In Leuven kon Erasmus zich volop aan de studie wijden en ook toezien op de oprichting van het Collegium Trilingue (Drietalencollege) waarin Grieks, Latijn en Hebreeuws zouden worden onderwezen (zie brief 686 enz.). Ook had hij er een groot aantal oude kennissen - sommige van twijfelachtige loyaliteit, zoals Maarten van Dorp - en sloot hij nieuwe vriendschappen, bijvoorbeeld met Maarten Lips, een geleerde kanunnik uit het klooster Sint-Maartensdal (zie brief 750). Zijn verhouding met sommige theologen en met de bedelorden bleef niettemin moeizaam, terwijl in 1517 een nieuwe tegenstander zich liet gelden: de Engelsman Edward Lee (zie brief 765), die in Leuven studeerde en met wie Erasmus in de loop van 1518 een vruchteloze pennenstrijd zou voeren. Bovendien was Erasmus verwikkeld in een controverse met Jacques Lefèvre d'Etaples uit Parijs (zie brieven 597, 601, 607, 608, 616, enz.) tegen wie hij in 1517 een verweerschrift liet uitgaan, tot droefenis van wederzijdse kennissen die meenden dat het ter zake staande geschil - de interpretatie van Hebreeën 2:7 - geen tweedracht onder humanistische geleerden waard was (zie brieven 621, 643, 652/53, 659, 663, enz.).

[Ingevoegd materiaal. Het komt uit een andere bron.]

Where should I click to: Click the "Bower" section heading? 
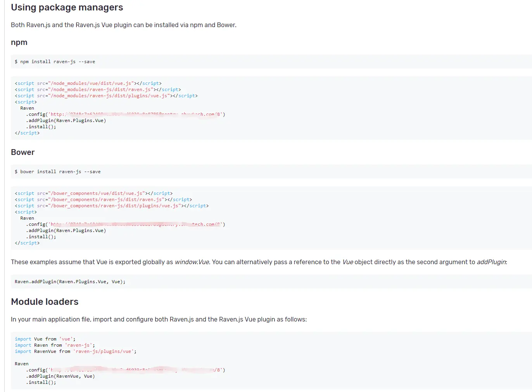22,153
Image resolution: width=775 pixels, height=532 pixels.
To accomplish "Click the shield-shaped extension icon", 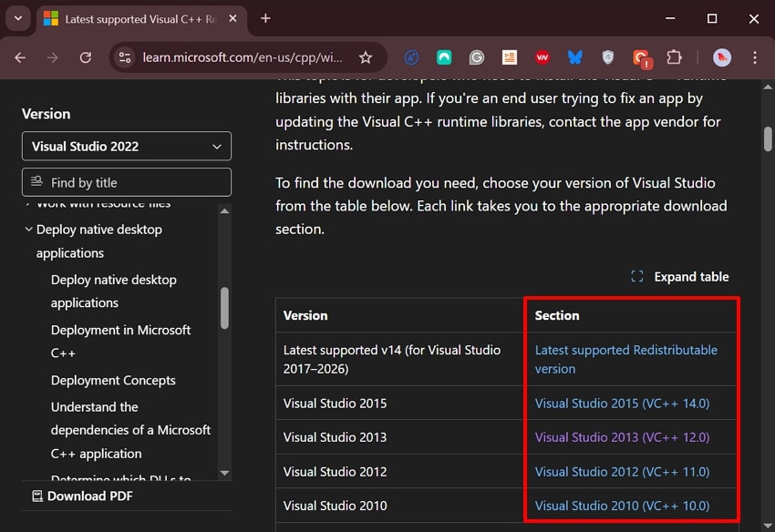I will (x=608, y=56).
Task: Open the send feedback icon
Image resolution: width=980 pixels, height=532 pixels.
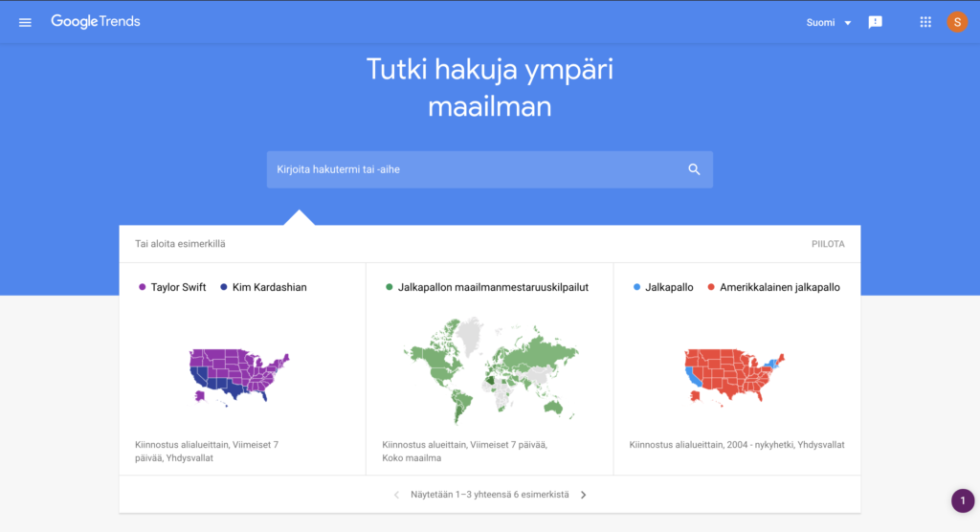Action: click(x=875, y=23)
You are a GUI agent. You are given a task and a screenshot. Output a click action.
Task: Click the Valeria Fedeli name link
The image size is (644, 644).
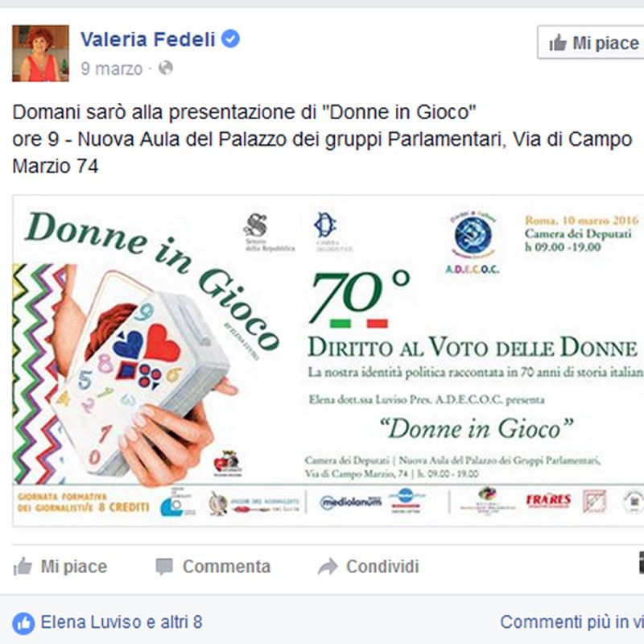point(148,39)
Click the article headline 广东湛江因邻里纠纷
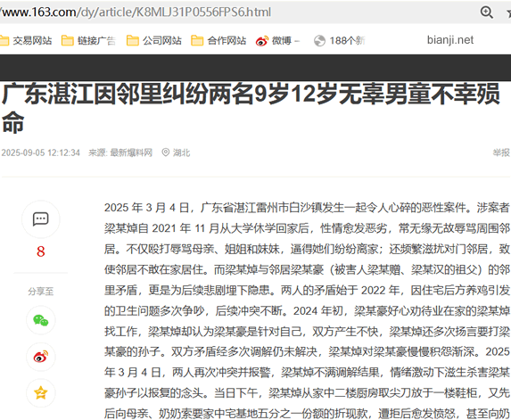 (x=251, y=108)
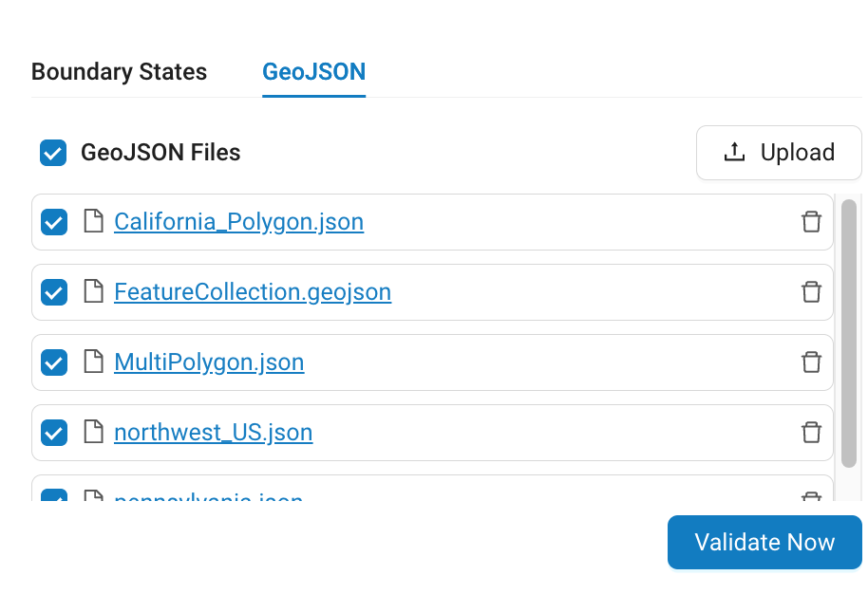
Task: Click document icon next to FeatureCollection.geojson
Action: [93, 292]
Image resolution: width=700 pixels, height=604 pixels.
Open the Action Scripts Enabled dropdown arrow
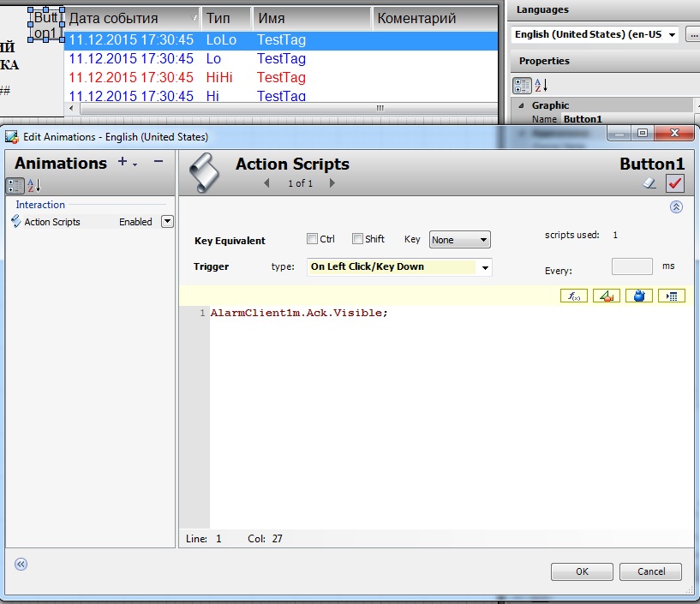[x=167, y=221]
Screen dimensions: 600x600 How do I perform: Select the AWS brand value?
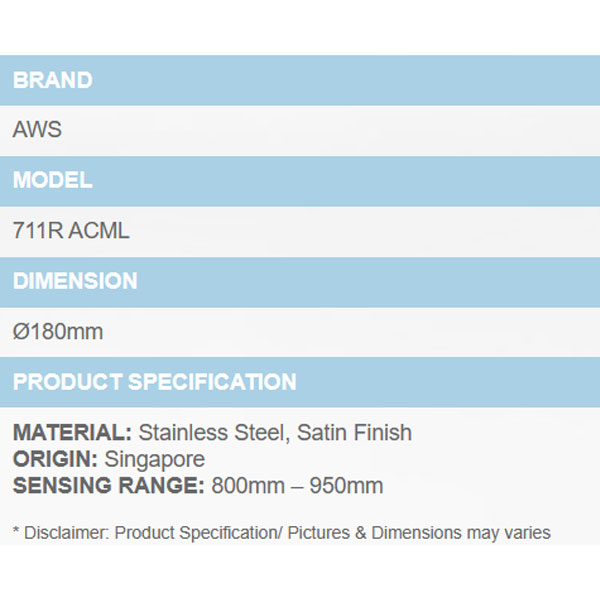tap(38, 130)
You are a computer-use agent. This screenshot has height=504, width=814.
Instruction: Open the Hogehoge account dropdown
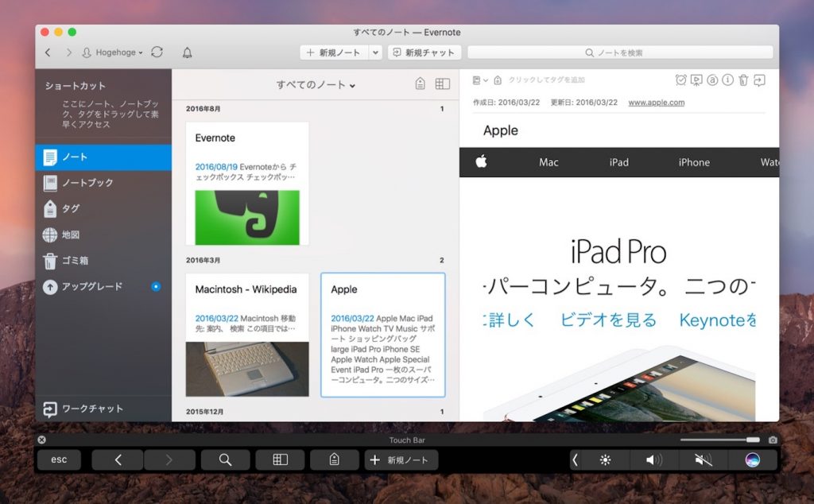pos(113,52)
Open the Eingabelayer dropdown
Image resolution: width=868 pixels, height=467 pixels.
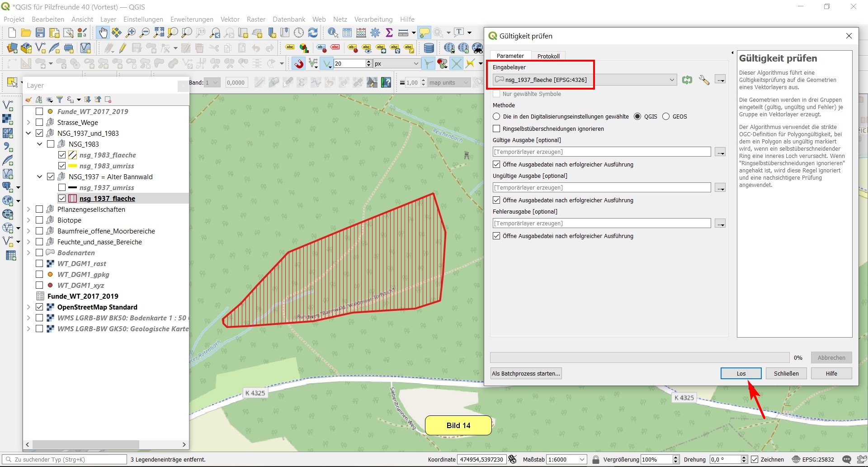click(671, 80)
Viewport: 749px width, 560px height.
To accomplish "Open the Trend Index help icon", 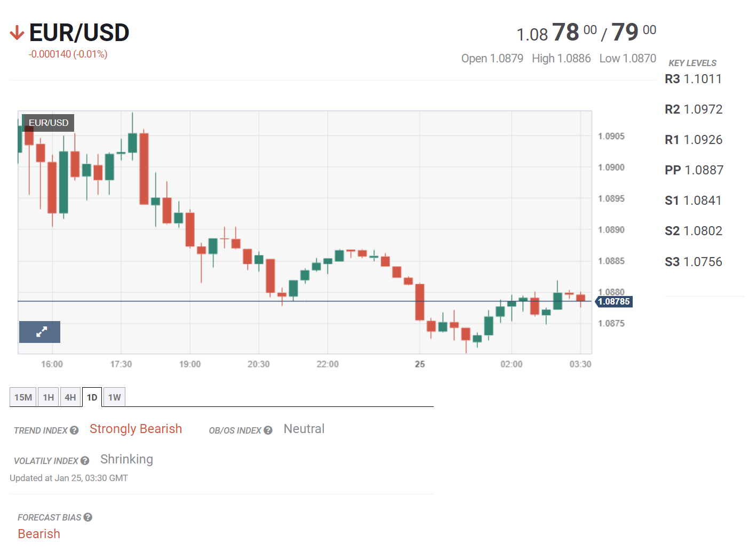I will 74,430.
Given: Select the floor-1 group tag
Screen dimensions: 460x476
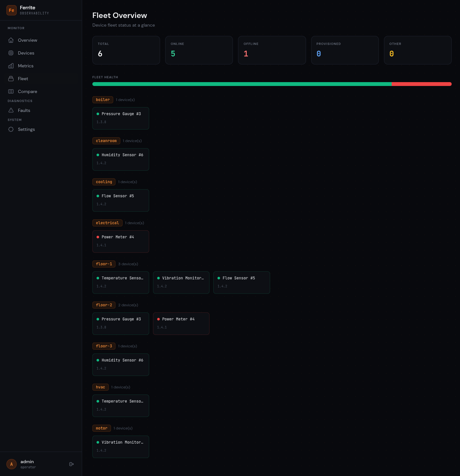Looking at the screenshot, I should click(x=104, y=264).
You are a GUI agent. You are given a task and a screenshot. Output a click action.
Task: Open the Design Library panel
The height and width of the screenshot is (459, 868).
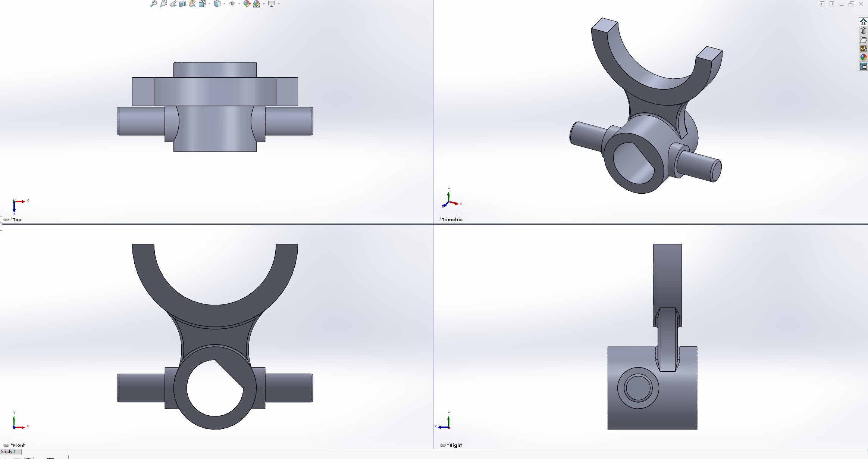click(x=863, y=31)
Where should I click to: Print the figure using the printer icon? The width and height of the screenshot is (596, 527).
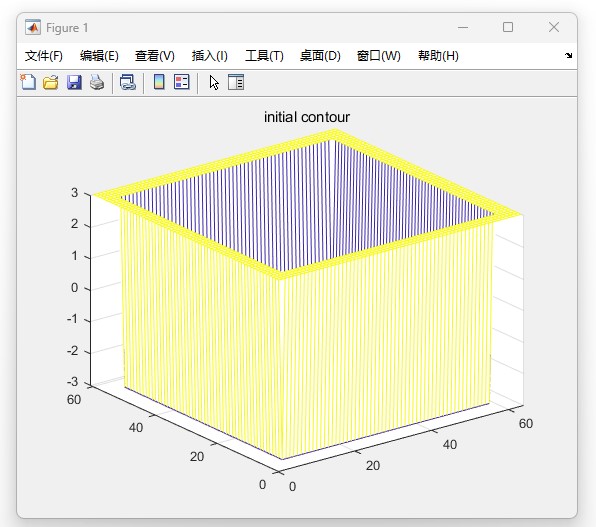[97, 82]
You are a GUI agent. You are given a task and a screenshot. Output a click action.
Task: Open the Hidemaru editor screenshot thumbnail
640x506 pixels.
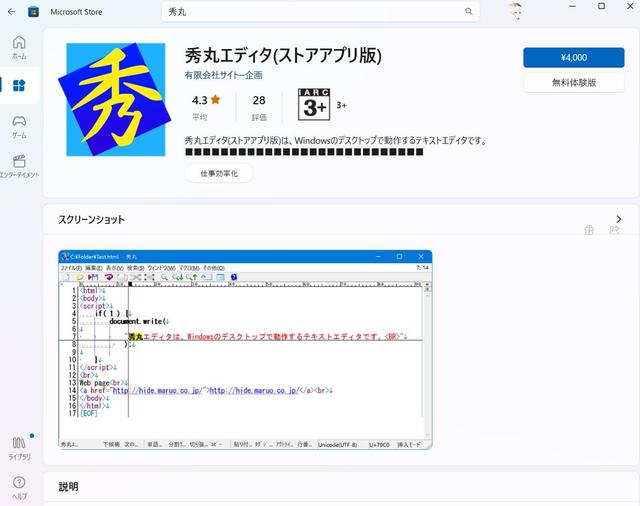tap(245, 349)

Het grootste project dat Erasmus in deze periode bezig hield, was de herziening van zijn tweetalige (Grieks-Latijnse), geannoteerde uitgave van het Nieuwe Testament, die in 1516 voor het eerst was verschenen. In het voorjaar van 1518 had Erasmus het werk gereed en tegen 1 mei vertrok hij naar Bazel om persoonlijk toe te zien op het drukken van het werk in de uitgeverij van Johann Froben. De herziene uitgave zou in 1519 het licht zien. Erasmus lijkt nogal tegen de voltooiing van het werk te hebben aangehikt en merkt in verscheidene brieven op dat hij na gedane arbeid eindelijk tijd zal hebben zich te wijden aan de muzen (brieven 731, 784/85, 826). Niettemin werkte Erasmus intussen ook aan andere publicaties, zoals zijn parafrase van de Romeinenbrief (zie brief 710); bovendien schreef hij een nieuwe versie van de Ratio verae theologiae (zie brief 745), zijn programmaschets van een theologie gebaseerd op de studie van de Bijbel en de kerkvaders, met afwijzing van de disputaties over doctrinaire kwesties die kenmerkend waren voor de scholastieke traditie.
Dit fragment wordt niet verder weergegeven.